* EXERCISE REQUIREMENTS
Repeat only the lines from the one containing "This screenshot has" to the final line below, exactly as they read, and leave every picture out.

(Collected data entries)
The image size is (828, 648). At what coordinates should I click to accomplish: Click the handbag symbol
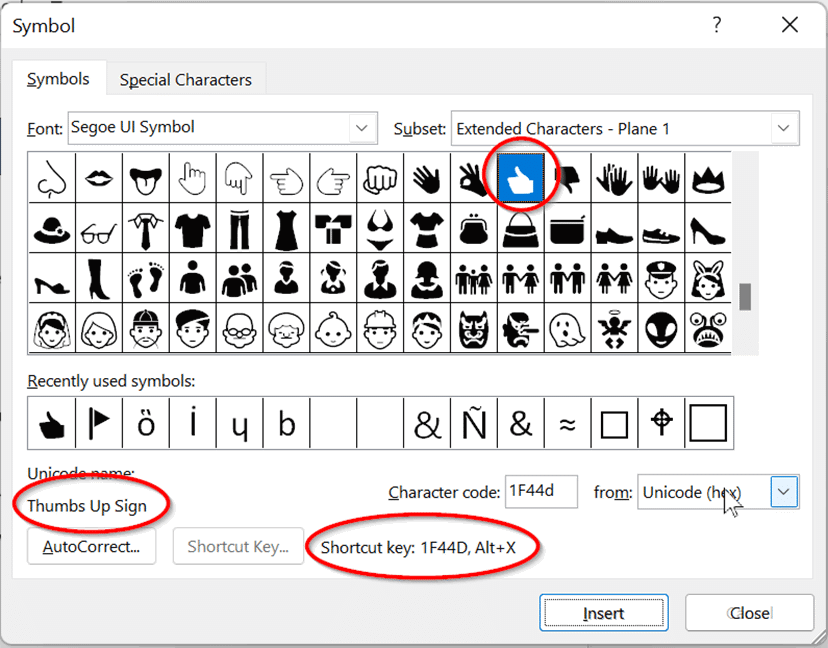tap(520, 228)
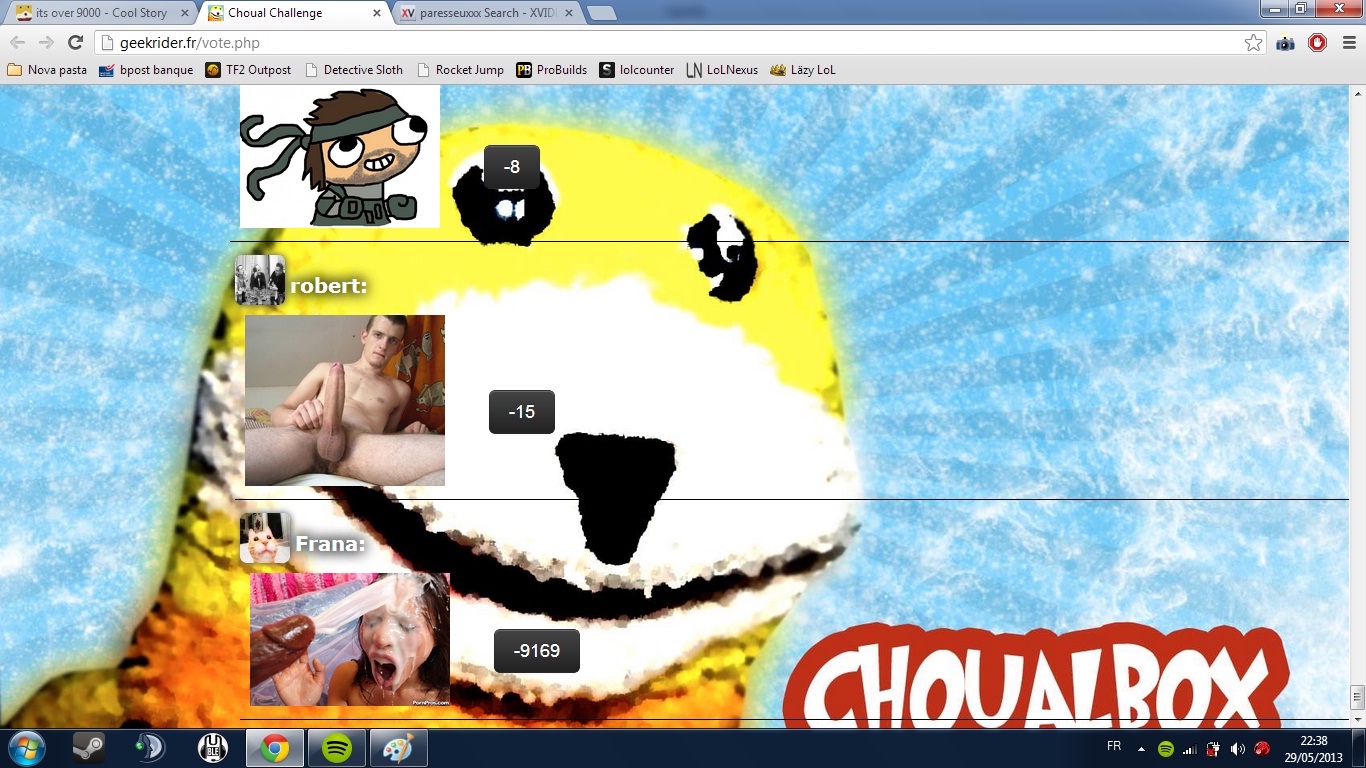Click the camera extension icon
1366x768 pixels.
point(1285,43)
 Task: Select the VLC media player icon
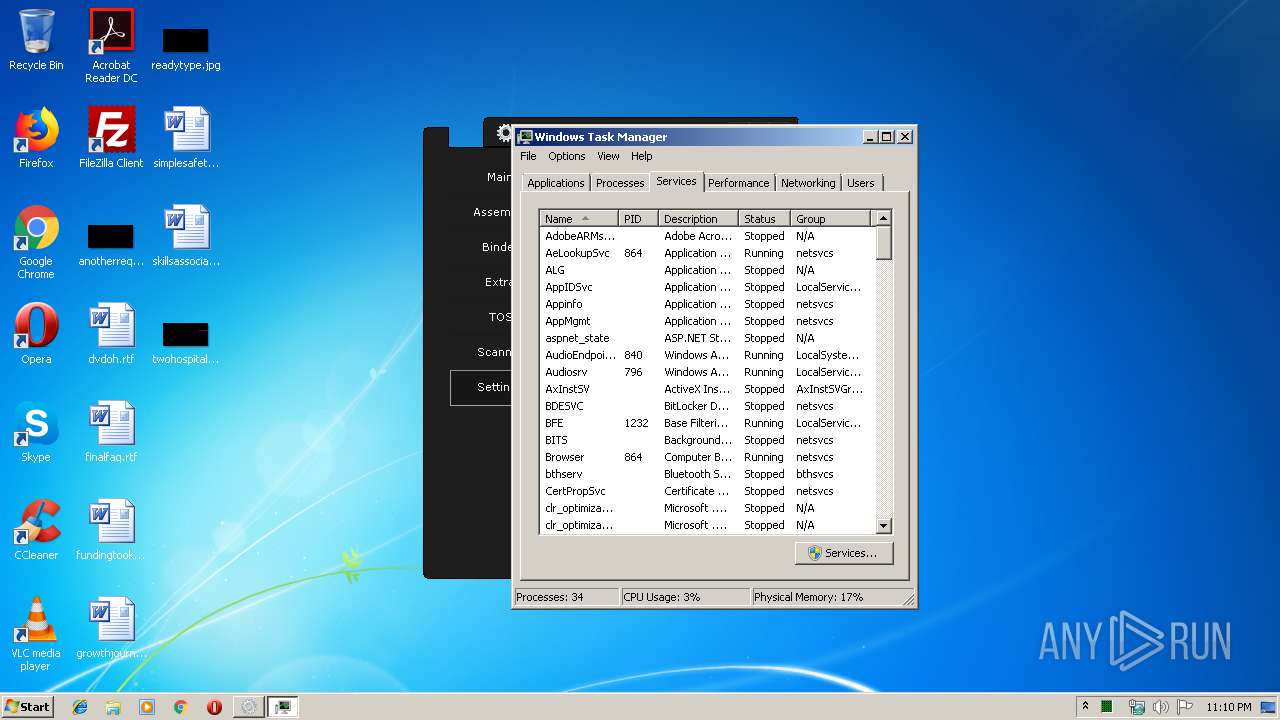tap(36, 628)
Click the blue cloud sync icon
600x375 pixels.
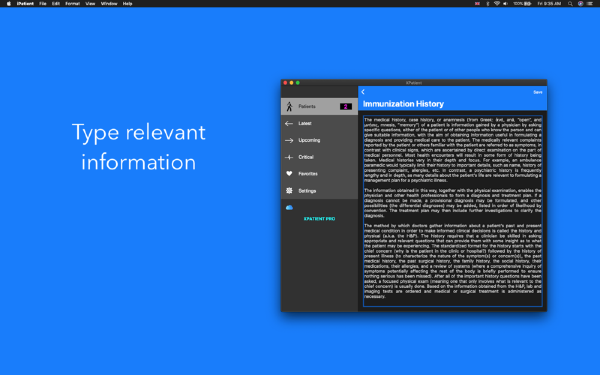[289, 207]
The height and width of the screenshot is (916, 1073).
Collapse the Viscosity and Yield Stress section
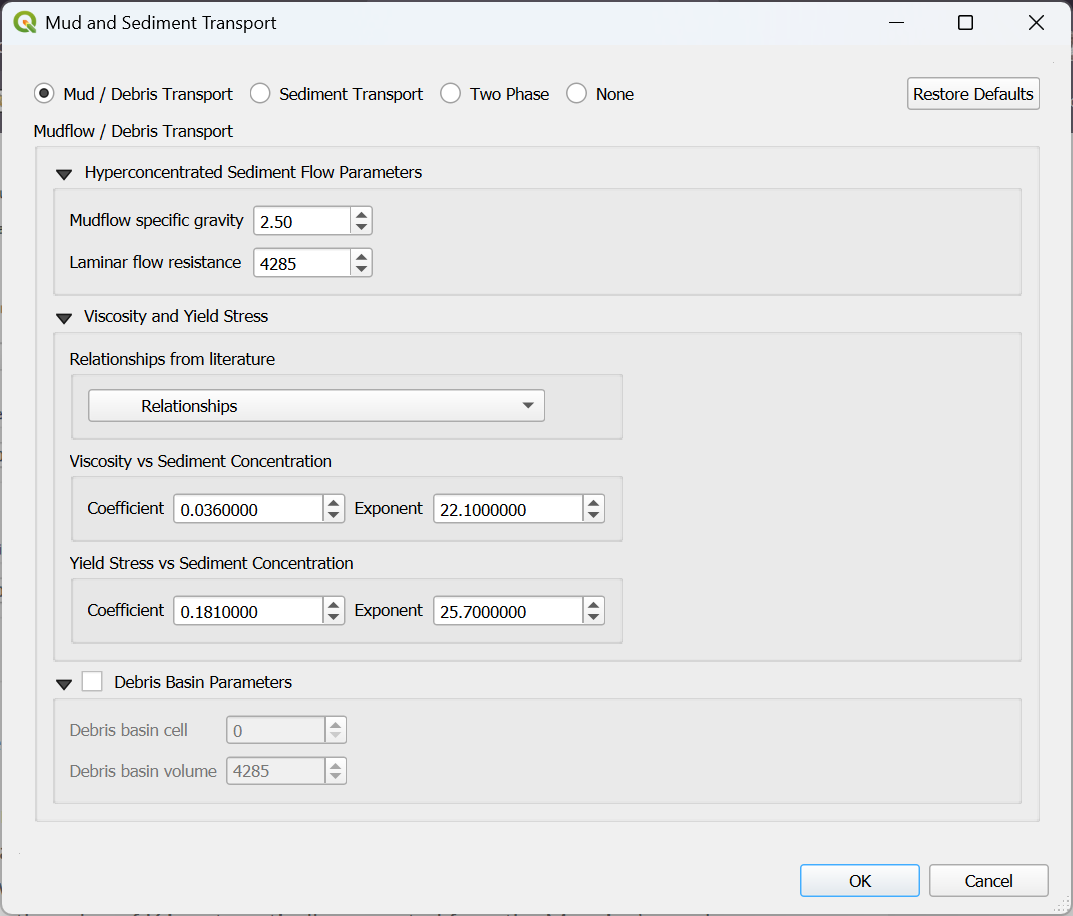coord(64,318)
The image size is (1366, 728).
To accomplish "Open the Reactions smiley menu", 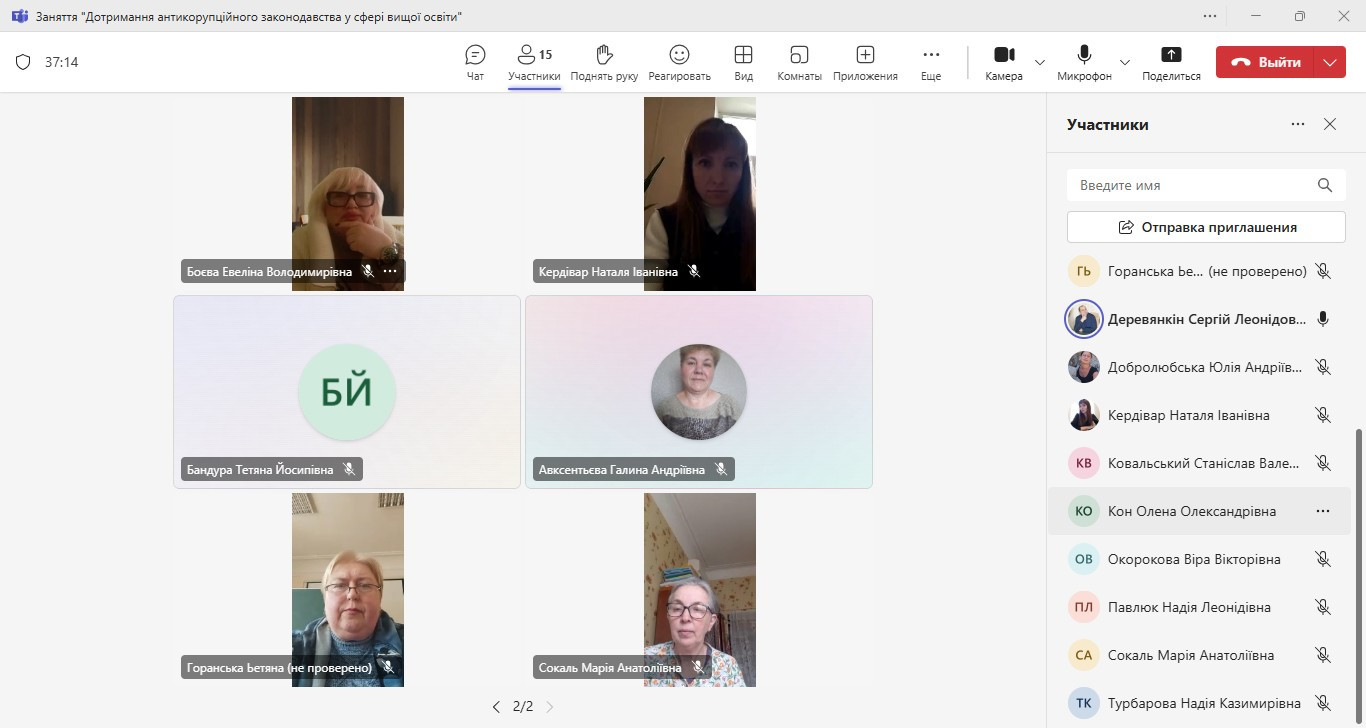I will pos(679,54).
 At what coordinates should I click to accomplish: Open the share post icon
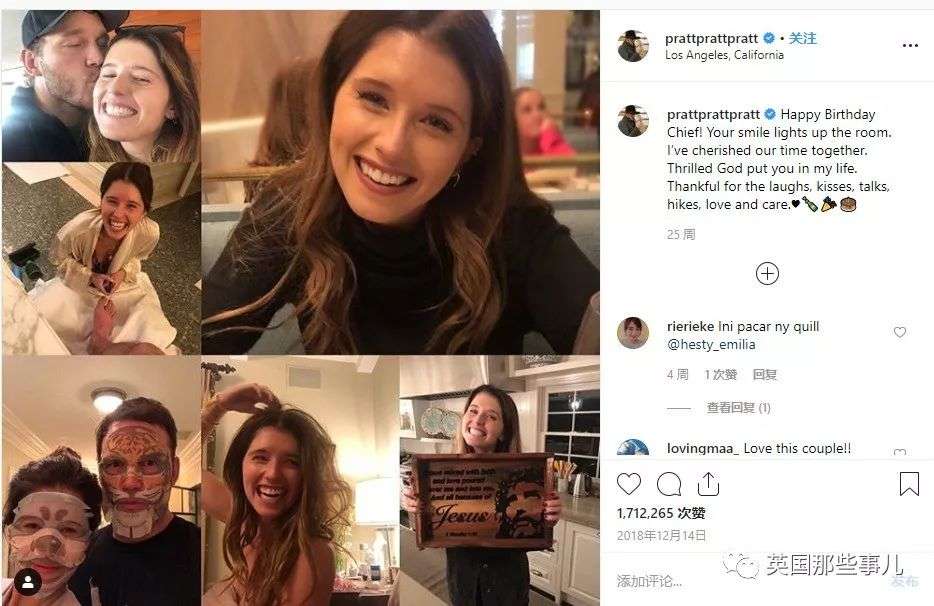pyautogui.click(x=708, y=484)
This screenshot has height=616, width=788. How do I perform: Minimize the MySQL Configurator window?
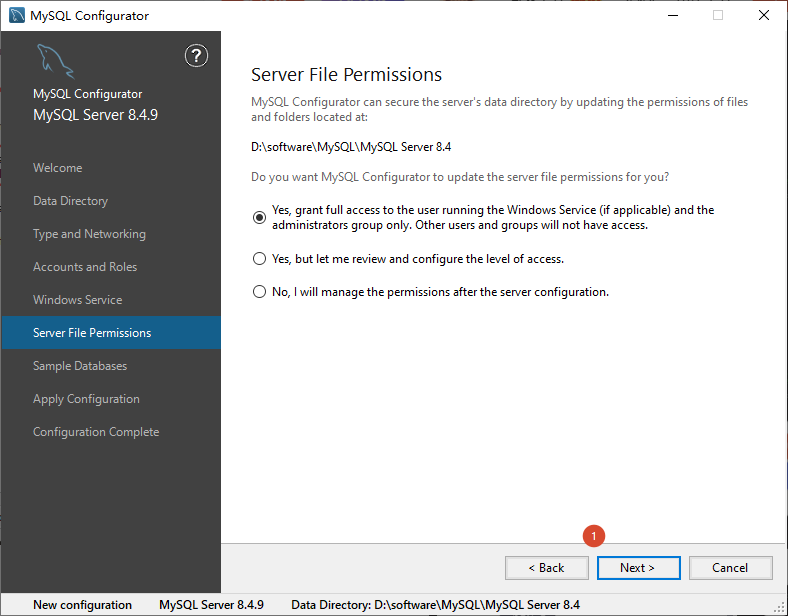point(673,16)
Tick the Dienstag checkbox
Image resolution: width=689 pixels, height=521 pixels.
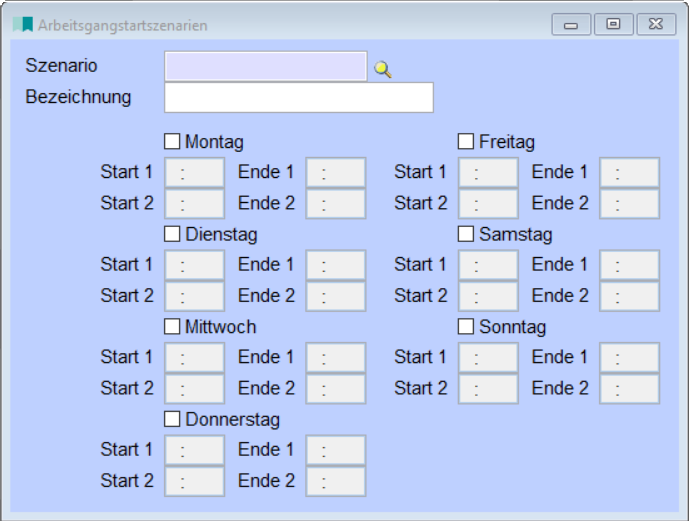(x=172, y=234)
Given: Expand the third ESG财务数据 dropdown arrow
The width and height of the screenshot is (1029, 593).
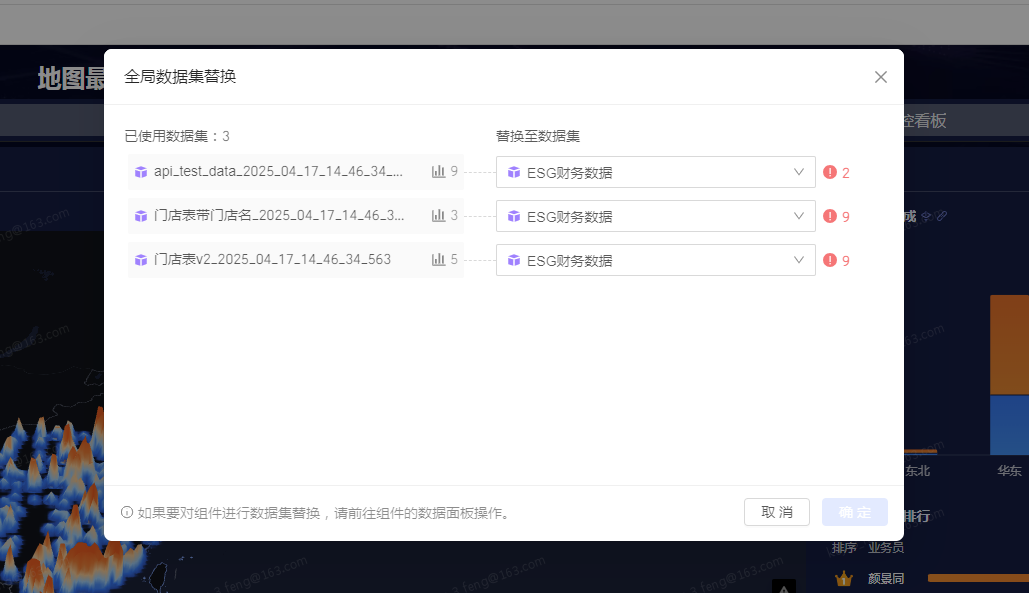Looking at the screenshot, I should pos(799,260).
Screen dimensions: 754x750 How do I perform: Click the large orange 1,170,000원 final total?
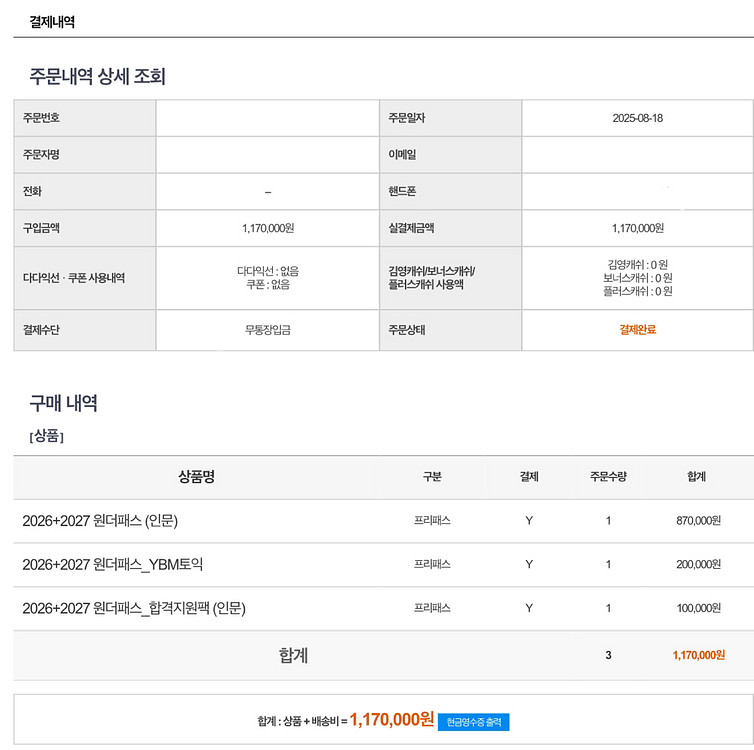point(391,720)
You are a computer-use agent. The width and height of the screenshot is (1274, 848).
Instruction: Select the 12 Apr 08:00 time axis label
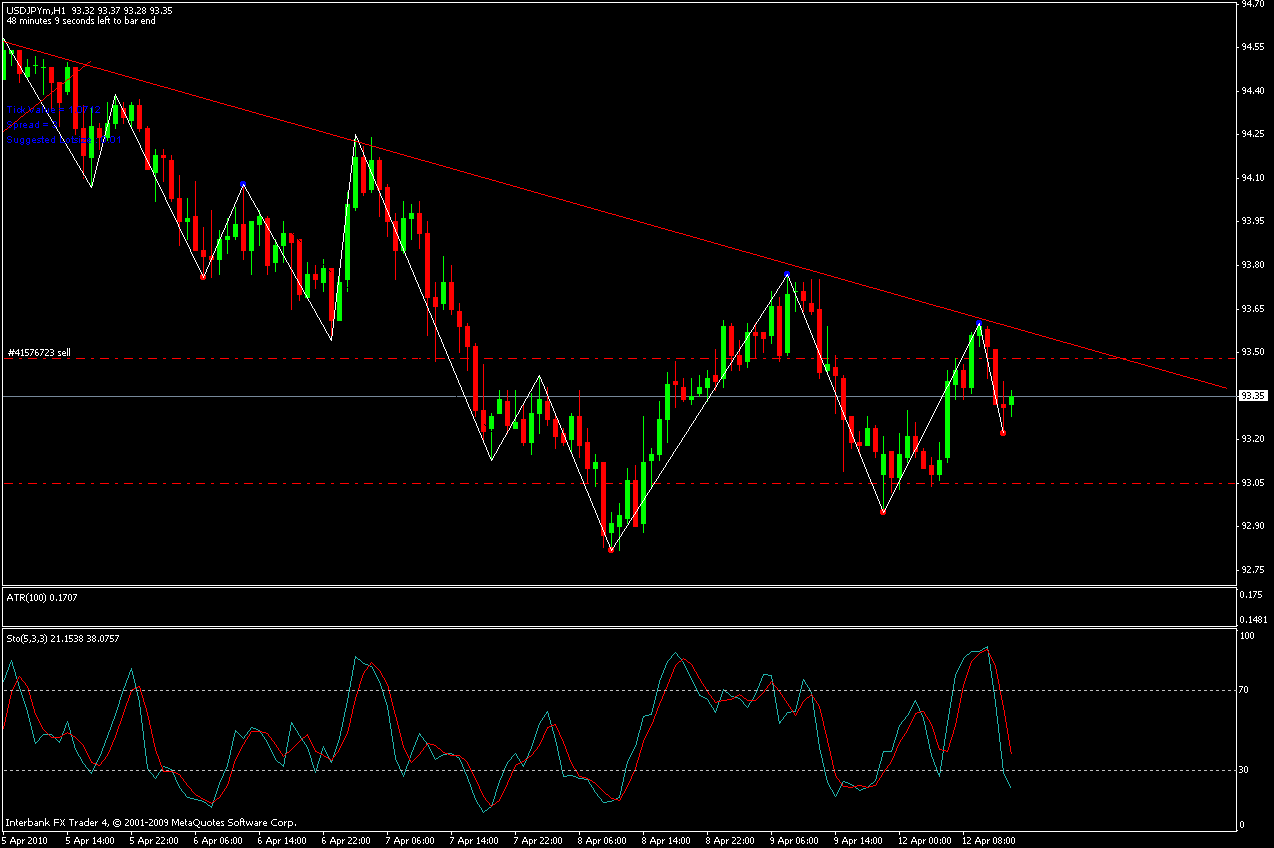[989, 840]
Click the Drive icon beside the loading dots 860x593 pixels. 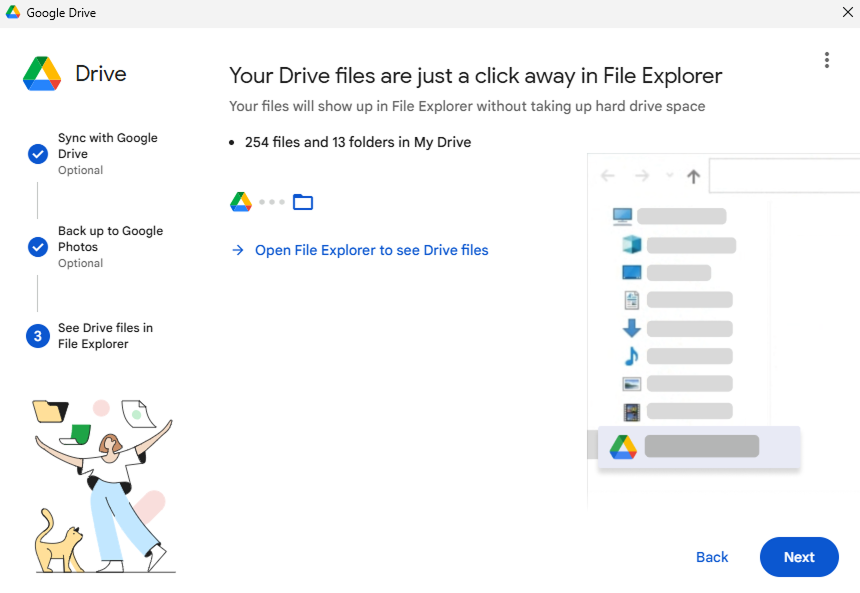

* RESPONSE BELOW
This screenshot has height=616, width=788. How do I perform: Minimize the MySQL Configurator window?
point(673,16)
Tick the Dienstag checkbox
Image resolution: width=689 pixels, height=521 pixels.
(x=172, y=234)
Given: Expand the third ESG财务数据 dropdown arrow
The width and height of the screenshot is (1029, 593).
Looking at the screenshot, I should pos(799,260).
Screen dimensions: 754x750 How do I perform: Click the large orange 1,170,000원 final total?
point(391,720)
You are a computer-use agent. The width and height of the screenshot is (1274, 848).
Instruction: Select the 12 Apr 08:00 time axis label
[989, 840]
Click the Drive icon beside the loading dots 860x593 pixels. 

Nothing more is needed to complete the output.